§ TASK OBJECTIVE:
Be exact. Print each record as it stands.
#####
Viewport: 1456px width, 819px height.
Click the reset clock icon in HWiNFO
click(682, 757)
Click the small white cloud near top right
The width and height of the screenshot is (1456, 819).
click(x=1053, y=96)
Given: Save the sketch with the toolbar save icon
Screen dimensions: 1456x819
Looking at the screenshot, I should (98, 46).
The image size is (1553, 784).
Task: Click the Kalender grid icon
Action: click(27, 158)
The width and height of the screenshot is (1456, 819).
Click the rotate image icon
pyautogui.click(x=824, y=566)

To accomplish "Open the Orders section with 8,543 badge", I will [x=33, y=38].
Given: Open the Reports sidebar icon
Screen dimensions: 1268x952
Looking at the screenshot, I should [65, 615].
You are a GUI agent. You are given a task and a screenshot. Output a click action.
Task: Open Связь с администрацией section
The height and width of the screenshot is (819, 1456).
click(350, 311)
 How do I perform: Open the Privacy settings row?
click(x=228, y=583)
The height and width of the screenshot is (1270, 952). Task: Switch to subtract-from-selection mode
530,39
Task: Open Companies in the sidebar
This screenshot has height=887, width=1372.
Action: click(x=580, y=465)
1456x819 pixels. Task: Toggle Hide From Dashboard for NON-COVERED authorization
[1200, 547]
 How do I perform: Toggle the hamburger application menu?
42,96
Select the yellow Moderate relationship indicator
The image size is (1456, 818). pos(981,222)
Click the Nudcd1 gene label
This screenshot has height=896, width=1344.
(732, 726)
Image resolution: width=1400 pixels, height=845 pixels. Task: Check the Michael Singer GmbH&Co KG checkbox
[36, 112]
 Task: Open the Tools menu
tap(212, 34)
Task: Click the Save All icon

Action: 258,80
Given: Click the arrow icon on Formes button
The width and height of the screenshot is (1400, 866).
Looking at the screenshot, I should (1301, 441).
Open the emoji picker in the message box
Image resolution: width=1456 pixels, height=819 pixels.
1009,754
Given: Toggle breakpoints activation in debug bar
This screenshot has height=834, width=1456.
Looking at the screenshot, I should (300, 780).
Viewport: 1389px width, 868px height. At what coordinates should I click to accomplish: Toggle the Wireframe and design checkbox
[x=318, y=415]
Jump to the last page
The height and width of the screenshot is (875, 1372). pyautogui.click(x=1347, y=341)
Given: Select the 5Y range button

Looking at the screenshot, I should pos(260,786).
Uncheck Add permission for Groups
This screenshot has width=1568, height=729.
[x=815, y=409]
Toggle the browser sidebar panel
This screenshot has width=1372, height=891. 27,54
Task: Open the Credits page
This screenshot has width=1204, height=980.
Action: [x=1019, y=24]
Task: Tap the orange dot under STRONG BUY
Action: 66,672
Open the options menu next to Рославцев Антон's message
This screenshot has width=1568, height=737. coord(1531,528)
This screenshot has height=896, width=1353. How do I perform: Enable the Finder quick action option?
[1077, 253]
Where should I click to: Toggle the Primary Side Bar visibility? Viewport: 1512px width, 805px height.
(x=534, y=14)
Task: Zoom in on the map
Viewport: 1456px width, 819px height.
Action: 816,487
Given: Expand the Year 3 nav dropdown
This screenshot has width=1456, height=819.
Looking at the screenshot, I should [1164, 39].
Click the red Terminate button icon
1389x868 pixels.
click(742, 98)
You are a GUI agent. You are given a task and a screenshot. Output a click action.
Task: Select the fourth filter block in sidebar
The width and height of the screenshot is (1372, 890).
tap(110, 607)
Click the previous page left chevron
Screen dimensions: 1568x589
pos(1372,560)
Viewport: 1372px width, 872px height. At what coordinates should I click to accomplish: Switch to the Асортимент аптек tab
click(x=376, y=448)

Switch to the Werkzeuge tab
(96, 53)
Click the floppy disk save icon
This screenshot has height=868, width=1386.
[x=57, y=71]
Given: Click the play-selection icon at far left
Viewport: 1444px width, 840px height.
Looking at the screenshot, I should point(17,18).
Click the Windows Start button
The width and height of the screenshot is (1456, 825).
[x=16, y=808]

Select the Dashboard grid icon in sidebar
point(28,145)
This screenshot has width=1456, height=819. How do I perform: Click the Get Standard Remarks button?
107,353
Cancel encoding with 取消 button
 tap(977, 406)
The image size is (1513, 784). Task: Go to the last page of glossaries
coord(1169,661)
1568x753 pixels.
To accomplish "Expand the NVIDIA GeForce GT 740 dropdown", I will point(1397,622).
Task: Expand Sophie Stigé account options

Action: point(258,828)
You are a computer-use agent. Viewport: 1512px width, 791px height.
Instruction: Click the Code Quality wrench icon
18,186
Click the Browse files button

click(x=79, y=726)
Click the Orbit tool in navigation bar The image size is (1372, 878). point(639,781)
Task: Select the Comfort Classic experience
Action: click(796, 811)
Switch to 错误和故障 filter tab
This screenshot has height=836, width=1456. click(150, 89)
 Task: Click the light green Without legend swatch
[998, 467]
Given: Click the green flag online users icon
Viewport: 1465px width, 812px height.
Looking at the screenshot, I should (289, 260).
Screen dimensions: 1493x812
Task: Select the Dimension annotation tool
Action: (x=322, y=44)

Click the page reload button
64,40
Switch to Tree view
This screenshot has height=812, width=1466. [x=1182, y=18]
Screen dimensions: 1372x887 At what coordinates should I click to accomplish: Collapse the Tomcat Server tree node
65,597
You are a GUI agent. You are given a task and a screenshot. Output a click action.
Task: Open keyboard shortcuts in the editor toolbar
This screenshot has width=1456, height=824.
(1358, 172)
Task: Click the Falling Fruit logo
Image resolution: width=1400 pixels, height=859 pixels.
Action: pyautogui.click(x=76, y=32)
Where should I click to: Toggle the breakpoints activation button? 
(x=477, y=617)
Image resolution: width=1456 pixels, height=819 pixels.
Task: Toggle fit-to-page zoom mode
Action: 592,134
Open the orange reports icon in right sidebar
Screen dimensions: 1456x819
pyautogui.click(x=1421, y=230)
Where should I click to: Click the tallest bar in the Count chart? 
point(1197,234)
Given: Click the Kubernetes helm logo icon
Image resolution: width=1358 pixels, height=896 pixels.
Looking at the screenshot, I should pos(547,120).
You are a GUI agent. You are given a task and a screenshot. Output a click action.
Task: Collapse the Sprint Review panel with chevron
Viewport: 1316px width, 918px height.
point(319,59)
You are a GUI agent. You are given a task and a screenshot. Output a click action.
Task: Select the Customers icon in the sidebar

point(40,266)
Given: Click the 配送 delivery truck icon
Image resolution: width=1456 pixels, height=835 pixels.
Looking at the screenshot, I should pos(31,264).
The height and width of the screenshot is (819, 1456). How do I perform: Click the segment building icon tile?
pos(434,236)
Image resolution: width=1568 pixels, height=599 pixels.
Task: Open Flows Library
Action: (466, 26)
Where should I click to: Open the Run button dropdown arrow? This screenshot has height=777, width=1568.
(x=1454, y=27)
#####
§ RESPONSE TO THE TASK:
Viewport: 1456px width, 819px height.
Click the reset clock icon in HWiNFO
click(682, 757)
Click the small white cloud near top right
The width and height of the screenshot is (1456, 819).
click(x=1053, y=96)
Given: Save the sketch with the toolbar save icon
Screen dimensions: 1456x819
Looking at the screenshot, I should (98, 46).
The image size is (1553, 784).
Task: Click the Kalender grid icon
Action: click(27, 158)
The width and height of the screenshot is (1456, 819).
Click the rotate image icon
pyautogui.click(x=824, y=566)

To accomplish "Open the Orders section with 8,543 badge", I will [x=33, y=38].
Given: Open the Reports sidebar icon
Screen dimensions: 1268x952
Looking at the screenshot, I should [65, 615].
You are a GUI agent. You are given a task and a screenshot. Output a click action.
Task: Open Связь с администрацией section
The height and width of the screenshot is (819, 1456).
click(350, 311)
 How do I perform: Open the Privacy settings row?
click(x=228, y=583)
The height and width of the screenshot is (1270, 952). Task: Switch to subtract-from-selection mode
530,39
Task: Open Companies in the sidebar
This screenshot has height=887, width=1372.
Action: click(x=580, y=465)
1456x819 pixels. Task: Toggle Hide From Dashboard for NON-COVERED authorization
[1200, 547]
 How do I perform: Toggle the hamburger application menu?
42,96
Select the yellow Moderate relationship indicator
The image size is (1456, 818). pos(981,222)
Click the Nudcd1 gene label
This screenshot has height=896, width=1344.
(732, 726)
Image resolution: width=1400 pixels, height=845 pixels. Task: Check the Michael Singer GmbH&Co KG checkbox
[36, 112]
 Task: Open the Tools menu
tap(212, 34)
Task: Click the Save All icon

Action: 258,80
Given: Click the arrow icon on Formes button
The width and height of the screenshot is (1400, 866).
Looking at the screenshot, I should (1301, 441).
Open the emoji picker in the message box
Image resolution: width=1456 pixels, height=819 pixels.
1009,754
Given: Toggle breakpoints activation in debug bar
This screenshot has height=834, width=1456.
Looking at the screenshot, I should (300, 780).
Viewport: 1389px width, 868px height. At what coordinates should I click to accomplish: Toggle the Wireframe and design checkbox
[x=318, y=415]
Jump to the last page
The height and width of the screenshot is (875, 1372). pyautogui.click(x=1347, y=341)
Given: Select the 5Y range button

Looking at the screenshot, I should pos(260,786).
Uncheck Add permission for Groups
This screenshot has width=1568, height=729.
[x=815, y=409]
Toggle the browser sidebar panel
This screenshot has width=1372, height=891. 27,54
Task: Open the Credits page
This screenshot has width=1204, height=980.
Action: [x=1019, y=24]
Task: Tap the orange dot under STRONG BUY
Action: 66,672
Open the options menu next to Рославцев Антон's message
This screenshot has width=1568, height=737. coord(1531,528)
This screenshot has height=896, width=1353. How do I perform: Enable the Finder quick action option?
[1077, 253]
Where should I click to: Toggle the Primary Side Bar visibility? Viewport: 1512px width, 805px height.
(x=534, y=14)
Task: Zoom in on the map
Viewport: 1456px width, 819px height.
Action: 816,487
Given: Expand the Year 3 nav dropdown
This screenshot has width=1456, height=819.
Looking at the screenshot, I should [1164, 39].
Click the red Terminate button icon
1389x868 pixels.
click(742, 98)
You are a GUI agent. You are given a task and a screenshot. Output a click action.
Task: Select the fourth filter block in sidebar
The width and height of the screenshot is (1372, 890).
tap(110, 607)
Click the previous page left chevron
Screen dimensions: 1568x589
pos(1372,560)
Viewport: 1372px width, 872px height. At what coordinates should I click to accomplish: Switch to the Асортимент аптек tab
click(x=376, y=448)

Switch to the Werkzeuge tab
(96, 53)
Click the floppy disk save icon
This screenshot has height=868, width=1386.
[x=57, y=71]
Given: Click the play-selection icon at far left
Viewport: 1444px width, 840px height.
Looking at the screenshot, I should point(17,18).
Click the Windows Start button
The width and height of the screenshot is (1456, 825).
[x=16, y=808]

Select the Dashboard grid icon in sidebar
point(28,145)
This screenshot has width=1456, height=819. How do I perform: Click the Get Standard Remarks button?
107,353
Cancel encoding with 取消 button
 tap(977, 406)
The image size is (1513, 784). Task: Go to the last page of glossaries
coord(1169,661)
1568x753 pixels.
To accomplish "Expand the NVIDIA GeForce GT 740 dropdown", I will point(1397,622).
Task: Expand Sophie Stigé account options

Action: point(258,828)
You are a computer-use agent. Viewport: 1512px width, 791px height.
Instruction: Click the Code Quality wrench icon
18,186
Click the Browse files button

click(x=79, y=726)
Click the Orbit tool in navigation bar The image size is (1372, 878). point(639,781)
Task: Select the Comfort Classic experience
Action: click(796, 811)
Switch to 错误和故障 filter tab
This screenshot has height=836, width=1456. click(150, 89)
 Task: Click the light green Without legend swatch
[998, 467]
Given: Click the green flag online users icon
Viewport: 1465px width, 812px height.
Looking at the screenshot, I should (289, 260).
Screen dimensions: 1493x812
Task: Select the Dimension annotation tool
Action: (x=322, y=44)

Click the page reload button
64,40
Switch to Tree view
This screenshot has height=812, width=1466. [x=1182, y=18]
Screen dimensions: 1372x887 At what coordinates should I click to accomplish: Collapse the Tomcat Server tree node
65,597
You are a GUI agent. You are given a task and a screenshot. Output a click action.
Task: Open keyboard shortcuts in the editor toolbar
This screenshot has width=1456, height=824.
(1358, 172)
Task: Click the Falling Fruit logo
Image resolution: width=1400 pixels, height=859 pixels.
Action: pyautogui.click(x=76, y=32)
Where should I click to: Toggle the breakpoints activation button? 
(x=477, y=617)
Image resolution: width=1456 pixels, height=819 pixels.
Task: Toggle fit-to-page zoom mode
Action: 592,134
Open the orange reports icon in right sidebar
Screen dimensions: 1456x819
pyautogui.click(x=1421, y=230)
Where should I click to: Click the tallest bar in the Count chart? 
point(1197,234)
Given: Click the Kubernetes helm logo icon
Image resolution: width=1358 pixels, height=896 pixels.
Looking at the screenshot, I should pos(547,120).
You are a GUI agent. You are given a task and a screenshot. Output a click action.
Task: Collapse the Sprint Review panel with chevron
Viewport: 1316px width, 918px height.
point(319,59)
You are a GUI agent. You are given a task and a screenshot. Output a click action.
Task: Select the Customers icon in the sidebar

point(40,266)
Given: Click the 配送 delivery truck icon
Image resolution: width=1456 pixels, height=835 pixels.
Looking at the screenshot, I should pos(31,264).
The height and width of the screenshot is (819, 1456). How do I perform: Click the segment building icon tile?
pos(434,236)
Image resolution: width=1568 pixels, height=599 pixels.
Task: Open Flows Library
Action: (466, 26)
Where should I click to: Open the Run button dropdown arrow? This screenshot has height=777, width=1568.
(x=1454, y=27)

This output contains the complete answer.